Your task: The result should be the lines from the one holding "The height and width of the screenshot is (392, 568)." to the end of the records below, repeated exactly. No pictures.

Supplied material:
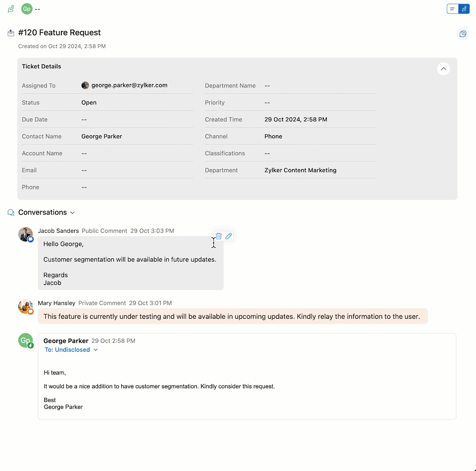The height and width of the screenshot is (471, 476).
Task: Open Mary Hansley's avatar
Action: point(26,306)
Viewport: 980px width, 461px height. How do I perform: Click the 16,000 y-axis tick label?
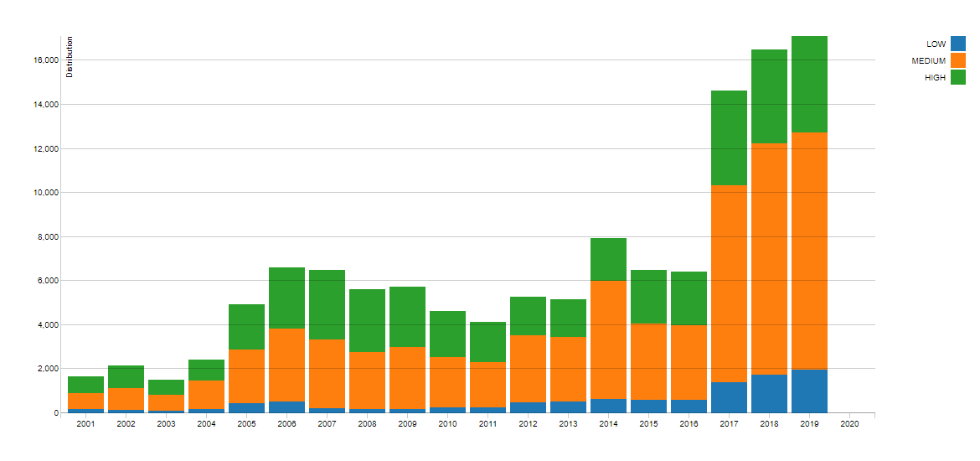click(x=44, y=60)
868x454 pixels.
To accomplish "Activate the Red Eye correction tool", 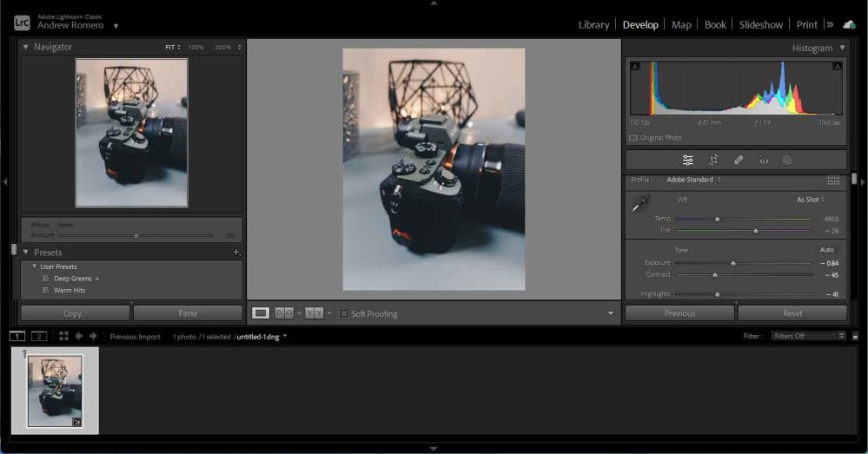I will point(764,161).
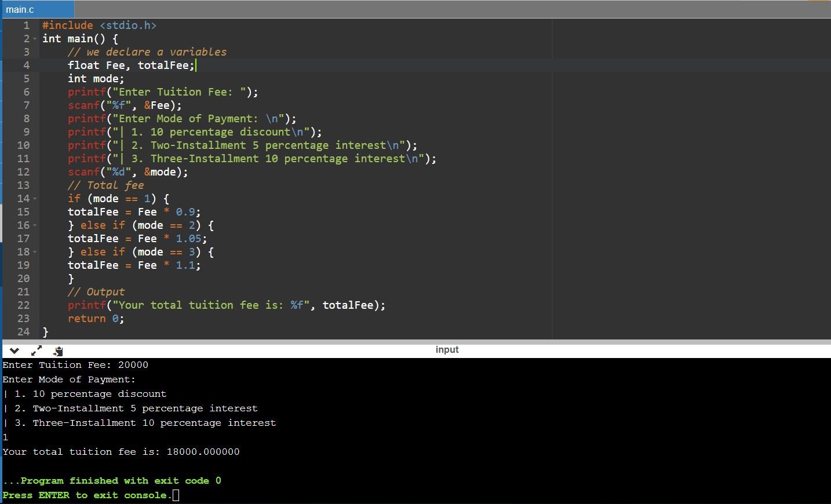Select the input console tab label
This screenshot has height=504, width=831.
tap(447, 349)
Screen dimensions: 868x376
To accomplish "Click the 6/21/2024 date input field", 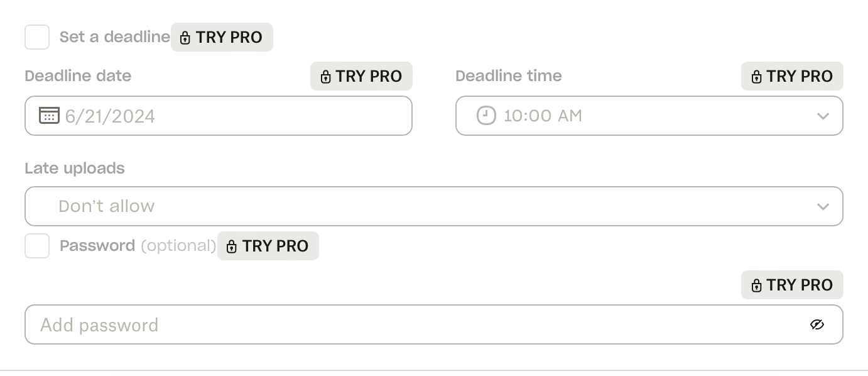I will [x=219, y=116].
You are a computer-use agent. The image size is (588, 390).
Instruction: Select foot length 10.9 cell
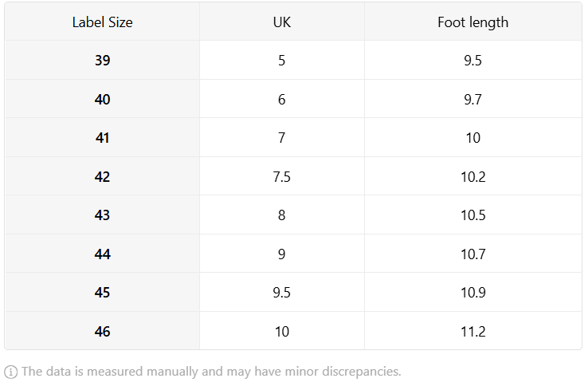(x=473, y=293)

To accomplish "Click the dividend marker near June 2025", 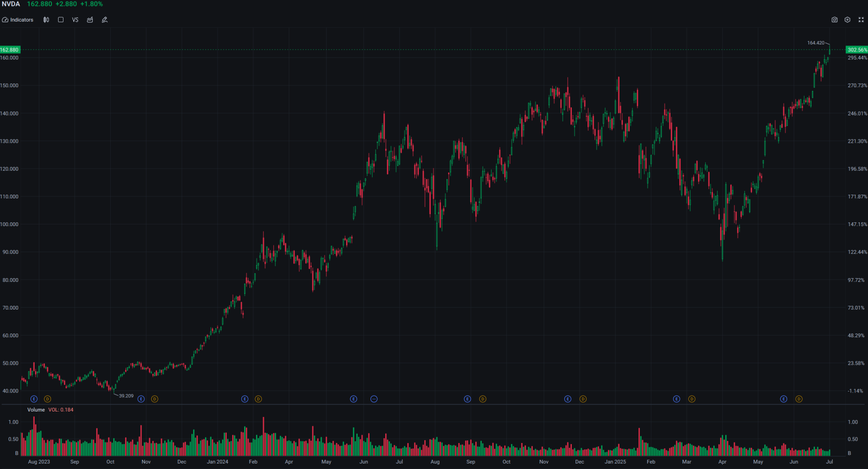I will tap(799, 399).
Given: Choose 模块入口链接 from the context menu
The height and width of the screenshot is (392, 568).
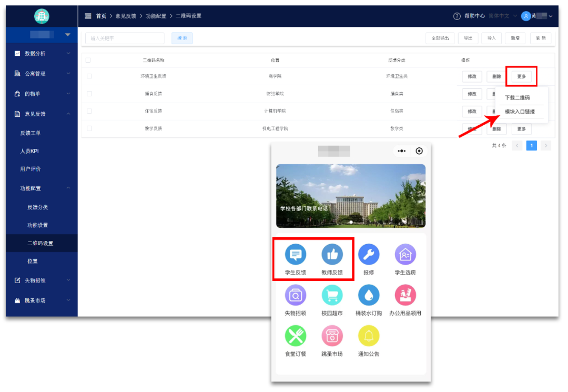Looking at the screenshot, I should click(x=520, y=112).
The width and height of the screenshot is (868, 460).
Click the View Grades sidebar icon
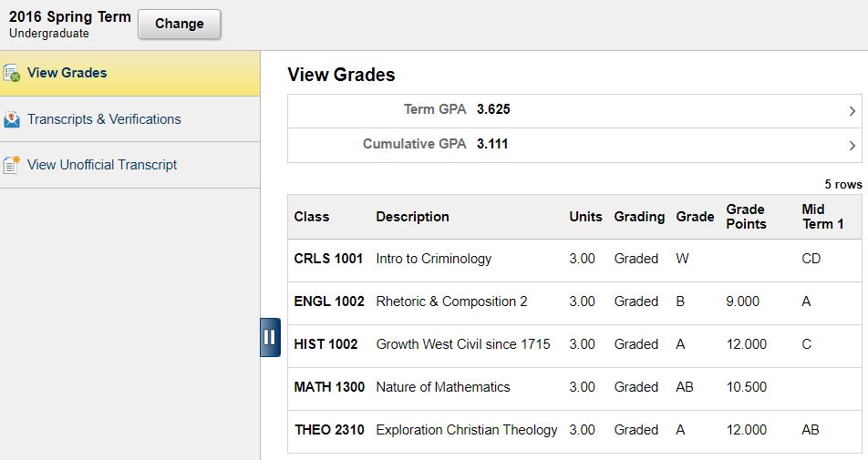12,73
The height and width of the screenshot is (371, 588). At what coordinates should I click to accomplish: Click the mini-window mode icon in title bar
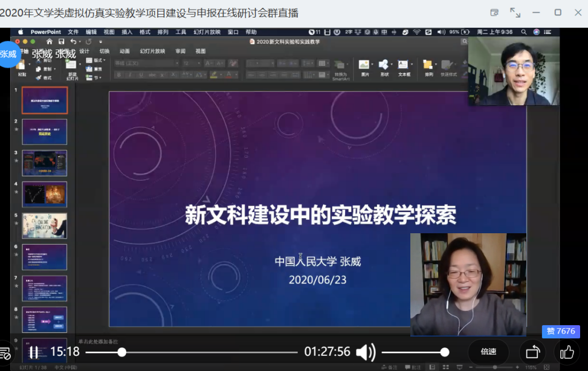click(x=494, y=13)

The completed task:
The height and width of the screenshot is (392, 568).
Looking at the screenshot, I should click(x=520, y=112).
The width and height of the screenshot is (868, 460).
Click the View Grades sidebar icon
12,73
The height and width of the screenshot is (371, 588). At what coordinates should I click to accomplish: Click the mini-window mode icon in title bar
click(x=494, y=13)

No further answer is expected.